Last week, I had the chance to attend the Transform HR Conference in Las Vegas. Having experienced the first event back in 2018, it was incredible to see how far it’s come — from a scrappy gathering of HR innovators to one of the most anticipated events in the space. The growth in size, energy, and relevance this year was undeniable.
Here’s a photo that somewhat captures the scale of the event. I took it right before emcee Torin Elles took the stage (who did a phenomenal job, it’s rare to be fired up at an HR conference!).

This post is a quick recap of what stood out, what inspired me, and where I think things are headed for HR and people leaders.
A Big Shift: From Tools to Strategy
While the expo floor was filled with new tech — everything from AI assistants to next-gen analytics dashboards — the conversations were different this year. There was less buzz about features and more focus on strategy. HR leaders aren't just shopping for software anymore; they're figuring out how to drive business results through better people experiences.
This is in part selection bias of who attends this event, and it is also in part driven by the conversation around AI allowing HR (and everyone else?) to get rid of the busy work so we can focus on higher level objectives.
HR Tech Nerd on The Prowl
The main reason I go to shows each year is to learn what is going on in the HR Tech world. It’s great to see so much innovation happening in a world where 10 years ago the mantra was basically “we are 5 years behind marketing tech, with no signs of catching up!”
The main catalyst here is HR/TA teams adopting and getting value from tech. More millennials in leadership, more upskilling, and the demands of a role where you are constantly overworked have meant technology plays a super important role.
Adoption leads to revenues for tech companies, which leads to VC dollars, which leads to more innovation, and thus more adoption. The VCs are an essential catalyst and it wasn’t unheard of to find companies who had raised seed rounds (<$1 million ARR companies!) of >$5 million from tier 1 VCs like Sequoia, General Catalyst, or Accel.
Here are a few of my tech observations:
- AI is here, and it’s not all hype anymore (like it was circa 2019 where literally every HR Tech company had “AI” on their marketing materials). A good case study is a company like Juicebox that has >1,000 customers already simply because they have a strong product which can automate a lot of TA work.
- AI is (currently) taking work no one wants to do. No one wants to build a candidate short list, email, schedule, and do basic screens.
- AI is starting to learn from our organizations. A company like Wisq and their agentic HR generalist continuously understands your org to help employees with their questions (how do I take time off), while keeping oh so important guardrails in place.
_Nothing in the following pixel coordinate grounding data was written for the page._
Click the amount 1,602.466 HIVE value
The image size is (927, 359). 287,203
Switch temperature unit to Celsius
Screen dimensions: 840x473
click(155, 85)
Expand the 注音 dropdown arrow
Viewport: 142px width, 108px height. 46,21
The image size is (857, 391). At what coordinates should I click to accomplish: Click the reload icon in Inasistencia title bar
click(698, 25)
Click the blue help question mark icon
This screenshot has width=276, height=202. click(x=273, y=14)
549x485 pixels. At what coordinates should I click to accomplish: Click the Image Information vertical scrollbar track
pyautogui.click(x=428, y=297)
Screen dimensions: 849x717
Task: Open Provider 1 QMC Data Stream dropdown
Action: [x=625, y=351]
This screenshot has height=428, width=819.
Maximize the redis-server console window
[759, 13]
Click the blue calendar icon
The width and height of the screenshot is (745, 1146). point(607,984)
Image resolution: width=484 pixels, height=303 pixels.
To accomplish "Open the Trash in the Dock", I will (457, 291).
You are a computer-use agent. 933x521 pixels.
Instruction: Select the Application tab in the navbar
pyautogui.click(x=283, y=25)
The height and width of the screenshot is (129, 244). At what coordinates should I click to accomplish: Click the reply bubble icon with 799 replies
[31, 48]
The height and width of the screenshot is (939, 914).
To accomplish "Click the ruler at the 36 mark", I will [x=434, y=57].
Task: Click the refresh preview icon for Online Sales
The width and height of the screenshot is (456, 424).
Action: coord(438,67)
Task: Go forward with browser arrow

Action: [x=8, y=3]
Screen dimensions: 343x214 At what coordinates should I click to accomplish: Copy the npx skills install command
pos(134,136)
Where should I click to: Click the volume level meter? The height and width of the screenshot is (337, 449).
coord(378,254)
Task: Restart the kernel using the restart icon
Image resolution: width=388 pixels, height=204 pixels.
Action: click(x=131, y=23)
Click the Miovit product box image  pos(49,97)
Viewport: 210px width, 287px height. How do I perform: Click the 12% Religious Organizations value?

- Speaking of guardrails, the quote “but who watches the watchmen” kept going through my head during many of these demos. Warden AI is a company in this space trying to be AI’s supervisor and make sure what you are using doesn’t go off the rails in the many ways it could - biased hiring, hallucinated answers, etc
- HRs will either upskill or move on. A lot less busy work is going to be on the plates of HR teams in the coming year or three as this tech is adopted and refined. Now HR teams can either use this time to upskill and become a more strategic force, or my guess is someone will be hired into this role who wants that opportunity.
Conversations That Matter
As always, some of the best moments happened off-stage. Over coffees, dinners, and hallway run-ins, I connected with people who are in the thick of HR transformation. Whether they were scaling startups or leading enterprise HR teams, the same themes came up:
- How do we build tech stacks that actually work for people?
- What’s the real role of AI in our day-to-day?
- How do we protect the human side of HR as tech evolves?
My favorite part of these events will always be the people I run into. Some of these I knew would be there, and some were just happenstance. It’s always great to put a face to the name, or a body to the face 🙂




Seeing people like Tracie, Alex, Deb, Daniel, Peter, Joe, Steph, and many others make the trip worthwhile.
I’ve got to say, the Wynn/Encore is also a great venue and I got to wake up with the sphere each morning.